Passage to read =>
=-=-=-=-=

He took me up the creaky, junk-strewn stairs to show it to me. "This will be your room," he announced proudly. "You can live right here," he added, as though trying to convince me he was telling the truth.
What I saw stunned me. Books, boxes, papers and assorted odds and ends filled the tiny room. I did see a window behind some stacked boxes, but it only looked out on the wall of the building next door, a foot away. Just behind this 10-by-12-foot room was a bathroom. I could tell because I could see the claw feet of an old bathtub poking out from behind a mound of junk. The tub itself was filled-to-overflowing with more books and papers.
I smiled weakly. Sensing my chagrin, Comstock quickly assured me, "We're going to clean this out and paint it and get a couch in here for you to sleep on. It'll be ready by the time you get back on Monday."
This was Thursday. It would take a miracle to renovate this place into something habitable in less than four days.

=-=-=-=-=

Dataset excerpts =>

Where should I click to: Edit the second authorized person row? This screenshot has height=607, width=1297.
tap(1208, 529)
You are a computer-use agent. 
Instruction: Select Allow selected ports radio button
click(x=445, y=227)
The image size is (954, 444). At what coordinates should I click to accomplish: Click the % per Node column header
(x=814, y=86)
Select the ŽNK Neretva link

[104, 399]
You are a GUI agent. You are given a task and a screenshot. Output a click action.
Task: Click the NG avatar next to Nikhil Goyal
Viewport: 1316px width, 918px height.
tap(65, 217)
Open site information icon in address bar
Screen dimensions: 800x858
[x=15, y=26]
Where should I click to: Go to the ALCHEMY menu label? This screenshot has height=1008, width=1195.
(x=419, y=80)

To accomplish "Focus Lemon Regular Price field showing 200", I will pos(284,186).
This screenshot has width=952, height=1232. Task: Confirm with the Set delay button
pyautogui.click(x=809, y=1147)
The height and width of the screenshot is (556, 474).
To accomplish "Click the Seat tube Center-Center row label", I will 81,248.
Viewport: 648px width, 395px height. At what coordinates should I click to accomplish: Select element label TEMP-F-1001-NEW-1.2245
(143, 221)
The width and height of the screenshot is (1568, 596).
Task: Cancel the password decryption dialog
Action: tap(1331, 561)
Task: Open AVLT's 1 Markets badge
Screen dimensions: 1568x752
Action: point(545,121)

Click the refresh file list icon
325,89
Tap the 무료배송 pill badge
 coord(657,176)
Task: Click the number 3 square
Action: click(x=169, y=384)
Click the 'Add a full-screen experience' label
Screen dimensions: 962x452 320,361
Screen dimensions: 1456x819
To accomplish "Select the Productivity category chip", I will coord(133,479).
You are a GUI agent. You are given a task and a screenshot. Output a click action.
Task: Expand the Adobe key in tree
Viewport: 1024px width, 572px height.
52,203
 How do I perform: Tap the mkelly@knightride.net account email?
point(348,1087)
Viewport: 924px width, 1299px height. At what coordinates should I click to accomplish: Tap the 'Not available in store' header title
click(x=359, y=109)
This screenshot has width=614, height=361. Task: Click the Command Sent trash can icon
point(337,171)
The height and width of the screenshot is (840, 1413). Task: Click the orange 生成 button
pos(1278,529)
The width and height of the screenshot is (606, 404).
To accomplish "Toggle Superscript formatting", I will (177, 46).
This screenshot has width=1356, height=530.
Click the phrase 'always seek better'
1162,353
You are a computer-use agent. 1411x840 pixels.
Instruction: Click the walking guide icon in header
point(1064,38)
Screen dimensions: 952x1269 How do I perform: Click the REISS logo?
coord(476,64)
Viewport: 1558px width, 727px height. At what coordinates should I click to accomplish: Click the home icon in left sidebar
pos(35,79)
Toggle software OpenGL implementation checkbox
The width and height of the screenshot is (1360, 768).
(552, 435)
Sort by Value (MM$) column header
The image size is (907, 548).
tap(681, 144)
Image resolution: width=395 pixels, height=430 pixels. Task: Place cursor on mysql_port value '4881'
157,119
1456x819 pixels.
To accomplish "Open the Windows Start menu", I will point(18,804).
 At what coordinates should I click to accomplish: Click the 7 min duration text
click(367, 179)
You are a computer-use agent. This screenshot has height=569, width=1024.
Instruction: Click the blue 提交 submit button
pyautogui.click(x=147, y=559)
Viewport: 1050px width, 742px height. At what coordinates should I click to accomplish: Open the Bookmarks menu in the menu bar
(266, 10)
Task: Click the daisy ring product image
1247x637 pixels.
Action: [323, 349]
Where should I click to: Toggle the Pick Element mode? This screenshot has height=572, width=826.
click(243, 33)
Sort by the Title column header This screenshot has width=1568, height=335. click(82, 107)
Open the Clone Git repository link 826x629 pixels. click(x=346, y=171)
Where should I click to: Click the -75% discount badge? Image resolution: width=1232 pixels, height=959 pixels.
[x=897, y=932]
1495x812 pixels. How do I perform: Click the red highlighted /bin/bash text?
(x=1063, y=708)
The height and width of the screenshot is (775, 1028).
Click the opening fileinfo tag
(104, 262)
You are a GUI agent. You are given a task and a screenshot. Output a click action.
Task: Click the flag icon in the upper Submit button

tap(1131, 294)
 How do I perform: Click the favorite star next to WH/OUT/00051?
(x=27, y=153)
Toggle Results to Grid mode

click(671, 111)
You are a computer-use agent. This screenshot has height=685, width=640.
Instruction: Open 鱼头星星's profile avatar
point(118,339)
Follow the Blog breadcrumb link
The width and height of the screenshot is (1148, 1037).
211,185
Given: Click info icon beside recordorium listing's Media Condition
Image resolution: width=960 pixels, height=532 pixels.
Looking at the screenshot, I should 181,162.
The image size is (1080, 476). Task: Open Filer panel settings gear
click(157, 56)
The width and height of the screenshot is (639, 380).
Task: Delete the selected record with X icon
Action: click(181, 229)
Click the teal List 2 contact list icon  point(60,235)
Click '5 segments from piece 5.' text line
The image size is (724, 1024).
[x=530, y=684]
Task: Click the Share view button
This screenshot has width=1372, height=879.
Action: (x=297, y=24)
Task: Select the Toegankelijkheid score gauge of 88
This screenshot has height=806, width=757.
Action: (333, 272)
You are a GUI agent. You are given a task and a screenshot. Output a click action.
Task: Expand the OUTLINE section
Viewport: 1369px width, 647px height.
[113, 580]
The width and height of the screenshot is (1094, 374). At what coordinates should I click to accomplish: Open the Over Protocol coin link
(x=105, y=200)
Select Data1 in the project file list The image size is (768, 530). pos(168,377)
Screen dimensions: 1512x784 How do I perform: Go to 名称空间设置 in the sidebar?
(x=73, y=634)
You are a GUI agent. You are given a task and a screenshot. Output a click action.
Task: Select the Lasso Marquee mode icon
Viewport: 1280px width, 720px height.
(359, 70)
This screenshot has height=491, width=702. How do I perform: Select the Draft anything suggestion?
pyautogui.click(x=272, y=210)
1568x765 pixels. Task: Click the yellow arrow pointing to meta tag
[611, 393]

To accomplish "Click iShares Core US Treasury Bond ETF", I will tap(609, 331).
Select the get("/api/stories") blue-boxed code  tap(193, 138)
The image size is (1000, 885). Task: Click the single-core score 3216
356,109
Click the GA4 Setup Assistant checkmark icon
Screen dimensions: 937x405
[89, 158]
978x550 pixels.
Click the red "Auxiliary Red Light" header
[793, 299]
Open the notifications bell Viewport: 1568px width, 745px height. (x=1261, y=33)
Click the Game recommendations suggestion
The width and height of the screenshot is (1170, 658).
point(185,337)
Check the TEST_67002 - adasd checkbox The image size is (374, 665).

=-=-=-=-=

Task directions => Could you carry on the account of the cluttered upstairs room, picking up right after its final sentence?

The answer =>
I soon left, wondering what in the world I was getting myself into in this strange land. I tried to forget my doubts that weekend and enjoyed the time with my family. But my heart was filled with apprehension on the drive back that next Monday.
But sure enough, that little room had been transformed. It was clean, painted and nicely furnished. All the junk had been moved to other rooms in that ramshackle building. The new couch would make a comfortable bed. I was impressed.
That room would be my home for nearly a year. There was only one problem with it: It was right next to Comstock's office. He came in every morning at six, turned on the Today Show loud and started to work on his manual typewriter, which sounded like a machine gun.
This generally woke me up. So I'd take a bath in that classy old tub, dress and report for duty, with no idea where I might end up that night.
"Pete!" he'd bark in an energetic, high-pitched voice every morning, "Here's what I want you to do today."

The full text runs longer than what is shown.